TASK >>
Give again, exactly as written, each line of the material below starting at the line that contains "Viewport: 650px width, 600px" and ending at the line that contains "Task: Click the 10,509 total meters value". Both ends count, and no other line does.

AVAILABLE DATA >>
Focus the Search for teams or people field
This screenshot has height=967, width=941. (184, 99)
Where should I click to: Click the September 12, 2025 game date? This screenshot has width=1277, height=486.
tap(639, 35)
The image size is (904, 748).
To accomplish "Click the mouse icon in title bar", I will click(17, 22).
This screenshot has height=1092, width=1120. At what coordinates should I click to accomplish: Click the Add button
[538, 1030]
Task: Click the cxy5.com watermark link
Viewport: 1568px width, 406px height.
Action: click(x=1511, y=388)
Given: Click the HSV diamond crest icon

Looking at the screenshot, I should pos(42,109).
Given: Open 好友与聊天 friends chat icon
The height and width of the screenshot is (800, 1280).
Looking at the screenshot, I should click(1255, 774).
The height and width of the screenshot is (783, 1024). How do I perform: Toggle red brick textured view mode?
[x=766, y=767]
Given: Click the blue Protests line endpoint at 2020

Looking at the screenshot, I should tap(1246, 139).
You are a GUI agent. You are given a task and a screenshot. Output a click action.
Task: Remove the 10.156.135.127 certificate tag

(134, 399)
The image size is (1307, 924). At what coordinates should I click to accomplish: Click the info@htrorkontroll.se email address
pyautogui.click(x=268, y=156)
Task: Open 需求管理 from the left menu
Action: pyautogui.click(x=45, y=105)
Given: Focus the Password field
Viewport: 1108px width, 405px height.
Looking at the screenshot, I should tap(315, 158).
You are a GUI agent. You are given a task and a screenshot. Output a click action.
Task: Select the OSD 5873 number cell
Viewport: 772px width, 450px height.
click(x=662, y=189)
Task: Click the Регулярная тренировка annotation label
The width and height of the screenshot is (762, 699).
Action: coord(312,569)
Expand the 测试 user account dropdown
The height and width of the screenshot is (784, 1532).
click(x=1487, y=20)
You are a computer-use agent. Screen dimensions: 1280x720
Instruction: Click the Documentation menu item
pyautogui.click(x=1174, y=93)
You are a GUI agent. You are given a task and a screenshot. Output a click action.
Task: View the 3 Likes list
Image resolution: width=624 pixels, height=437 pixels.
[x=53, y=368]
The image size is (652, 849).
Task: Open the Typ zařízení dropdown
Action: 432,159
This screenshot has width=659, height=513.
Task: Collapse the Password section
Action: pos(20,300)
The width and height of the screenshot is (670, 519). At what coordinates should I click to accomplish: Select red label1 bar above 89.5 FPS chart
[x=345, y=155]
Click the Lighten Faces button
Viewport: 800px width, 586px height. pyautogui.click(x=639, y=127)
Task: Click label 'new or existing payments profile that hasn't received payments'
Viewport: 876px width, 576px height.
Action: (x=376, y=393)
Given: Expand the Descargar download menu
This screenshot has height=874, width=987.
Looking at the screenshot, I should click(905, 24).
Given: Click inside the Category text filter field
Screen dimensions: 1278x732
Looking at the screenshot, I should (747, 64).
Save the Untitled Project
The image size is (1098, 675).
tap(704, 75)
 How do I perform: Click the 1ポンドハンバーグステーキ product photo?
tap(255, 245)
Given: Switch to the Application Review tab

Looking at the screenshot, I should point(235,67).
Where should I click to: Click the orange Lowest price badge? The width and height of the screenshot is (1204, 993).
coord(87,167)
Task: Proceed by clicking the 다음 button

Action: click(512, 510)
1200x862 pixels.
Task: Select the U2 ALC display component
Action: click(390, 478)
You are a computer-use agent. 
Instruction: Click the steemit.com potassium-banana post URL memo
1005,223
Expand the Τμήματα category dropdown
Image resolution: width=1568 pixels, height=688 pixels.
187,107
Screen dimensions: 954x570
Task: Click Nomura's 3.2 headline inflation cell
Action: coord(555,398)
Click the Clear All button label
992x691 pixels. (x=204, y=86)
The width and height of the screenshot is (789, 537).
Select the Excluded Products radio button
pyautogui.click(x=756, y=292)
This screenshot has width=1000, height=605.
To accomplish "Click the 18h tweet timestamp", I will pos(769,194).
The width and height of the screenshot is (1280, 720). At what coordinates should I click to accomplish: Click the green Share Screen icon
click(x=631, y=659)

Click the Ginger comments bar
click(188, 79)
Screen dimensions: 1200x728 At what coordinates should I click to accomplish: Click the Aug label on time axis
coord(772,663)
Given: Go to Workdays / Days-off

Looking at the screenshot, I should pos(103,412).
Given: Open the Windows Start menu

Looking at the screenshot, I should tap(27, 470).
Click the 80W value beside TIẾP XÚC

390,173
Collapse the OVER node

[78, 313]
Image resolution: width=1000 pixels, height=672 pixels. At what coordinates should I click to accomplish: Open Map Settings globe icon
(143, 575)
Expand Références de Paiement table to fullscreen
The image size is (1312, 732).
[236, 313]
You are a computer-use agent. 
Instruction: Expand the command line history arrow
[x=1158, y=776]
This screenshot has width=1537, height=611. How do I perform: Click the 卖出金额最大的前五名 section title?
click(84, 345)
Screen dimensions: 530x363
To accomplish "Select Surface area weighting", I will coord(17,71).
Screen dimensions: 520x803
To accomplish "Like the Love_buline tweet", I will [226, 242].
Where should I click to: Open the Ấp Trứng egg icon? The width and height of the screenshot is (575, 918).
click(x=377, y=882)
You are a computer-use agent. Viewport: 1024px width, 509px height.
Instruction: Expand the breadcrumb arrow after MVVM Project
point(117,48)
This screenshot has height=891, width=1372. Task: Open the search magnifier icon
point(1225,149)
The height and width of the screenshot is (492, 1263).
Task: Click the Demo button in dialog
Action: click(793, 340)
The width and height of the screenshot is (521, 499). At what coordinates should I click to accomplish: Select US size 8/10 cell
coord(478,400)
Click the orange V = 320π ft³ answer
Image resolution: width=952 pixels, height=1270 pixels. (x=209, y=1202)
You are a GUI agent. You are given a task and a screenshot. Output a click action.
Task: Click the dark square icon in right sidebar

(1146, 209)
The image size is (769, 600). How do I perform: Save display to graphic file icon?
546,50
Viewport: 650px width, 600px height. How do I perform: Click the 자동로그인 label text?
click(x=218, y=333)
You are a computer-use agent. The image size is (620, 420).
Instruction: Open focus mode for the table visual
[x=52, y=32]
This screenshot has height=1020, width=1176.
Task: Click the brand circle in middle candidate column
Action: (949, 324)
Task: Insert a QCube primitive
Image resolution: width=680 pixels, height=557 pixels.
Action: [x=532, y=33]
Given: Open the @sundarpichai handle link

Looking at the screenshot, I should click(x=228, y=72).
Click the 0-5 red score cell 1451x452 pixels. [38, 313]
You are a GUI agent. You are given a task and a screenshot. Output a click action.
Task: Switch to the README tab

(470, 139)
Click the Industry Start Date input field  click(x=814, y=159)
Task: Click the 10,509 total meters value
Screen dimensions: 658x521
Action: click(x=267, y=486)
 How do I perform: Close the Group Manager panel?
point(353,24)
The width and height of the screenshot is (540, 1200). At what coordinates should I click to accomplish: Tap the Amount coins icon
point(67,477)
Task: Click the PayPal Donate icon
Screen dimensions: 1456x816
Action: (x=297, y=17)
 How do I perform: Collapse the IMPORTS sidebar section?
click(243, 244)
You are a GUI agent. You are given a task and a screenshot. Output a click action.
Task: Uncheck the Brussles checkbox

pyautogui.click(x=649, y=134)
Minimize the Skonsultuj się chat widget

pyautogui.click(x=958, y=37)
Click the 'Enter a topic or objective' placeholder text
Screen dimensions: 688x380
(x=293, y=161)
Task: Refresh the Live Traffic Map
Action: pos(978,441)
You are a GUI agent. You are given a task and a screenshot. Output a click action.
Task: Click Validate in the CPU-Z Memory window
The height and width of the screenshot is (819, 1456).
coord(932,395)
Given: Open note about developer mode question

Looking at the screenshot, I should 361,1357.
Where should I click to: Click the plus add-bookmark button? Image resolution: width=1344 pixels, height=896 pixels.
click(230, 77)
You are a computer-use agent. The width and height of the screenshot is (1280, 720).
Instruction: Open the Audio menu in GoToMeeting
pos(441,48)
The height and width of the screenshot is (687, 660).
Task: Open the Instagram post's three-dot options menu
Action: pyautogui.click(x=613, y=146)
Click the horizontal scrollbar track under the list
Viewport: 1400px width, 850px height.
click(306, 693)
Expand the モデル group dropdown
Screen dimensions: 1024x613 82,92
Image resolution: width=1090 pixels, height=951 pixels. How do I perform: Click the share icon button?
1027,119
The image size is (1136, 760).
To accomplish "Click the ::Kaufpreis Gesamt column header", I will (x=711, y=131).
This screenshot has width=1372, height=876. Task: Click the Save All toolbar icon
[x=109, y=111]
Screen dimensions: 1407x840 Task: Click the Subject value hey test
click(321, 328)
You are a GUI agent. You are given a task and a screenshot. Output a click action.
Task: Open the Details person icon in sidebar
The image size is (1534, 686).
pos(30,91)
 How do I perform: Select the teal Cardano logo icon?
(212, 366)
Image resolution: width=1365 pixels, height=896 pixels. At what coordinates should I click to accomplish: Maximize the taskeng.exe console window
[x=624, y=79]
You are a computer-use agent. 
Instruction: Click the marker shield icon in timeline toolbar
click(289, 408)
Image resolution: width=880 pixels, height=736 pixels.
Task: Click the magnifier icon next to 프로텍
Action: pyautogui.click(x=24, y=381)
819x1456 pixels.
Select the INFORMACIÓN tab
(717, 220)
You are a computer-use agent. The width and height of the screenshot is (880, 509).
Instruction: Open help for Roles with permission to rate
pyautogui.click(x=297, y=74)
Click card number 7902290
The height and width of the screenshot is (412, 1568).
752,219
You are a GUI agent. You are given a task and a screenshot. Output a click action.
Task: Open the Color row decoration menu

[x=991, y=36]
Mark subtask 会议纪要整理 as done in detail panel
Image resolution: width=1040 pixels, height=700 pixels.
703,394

RESULT BELOW >>
Viewport: 650px width, 600px height. How do I perform: Click the 자동로그인 label text?
click(x=218, y=333)
You are a computer-use agent. The image size is (620, 420).
Instruction: Open focus mode for the table visual
[x=52, y=32]
This screenshot has height=1020, width=1176.
Task: Click the brand circle in middle candidate column
Action: (949, 324)
Task: Insert a QCube primitive
Image resolution: width=680 pixels, height=557 pixels.
Action: [x=532, y=33]
Given: Open the @sundarpichai handle link

Looking at the screenshot, I should click(x=228, y=72).
Click the 0-5 red score cell 1451x452 pixels. [38, 313]
You are a GUI agent. You are given a task and a screenshot. Output a click action.
Task: Switch to the README tab

(470, 139)
Click the Industry Start Date input field  click(x=814, y=159)
Task: Click the 10,509 total meters value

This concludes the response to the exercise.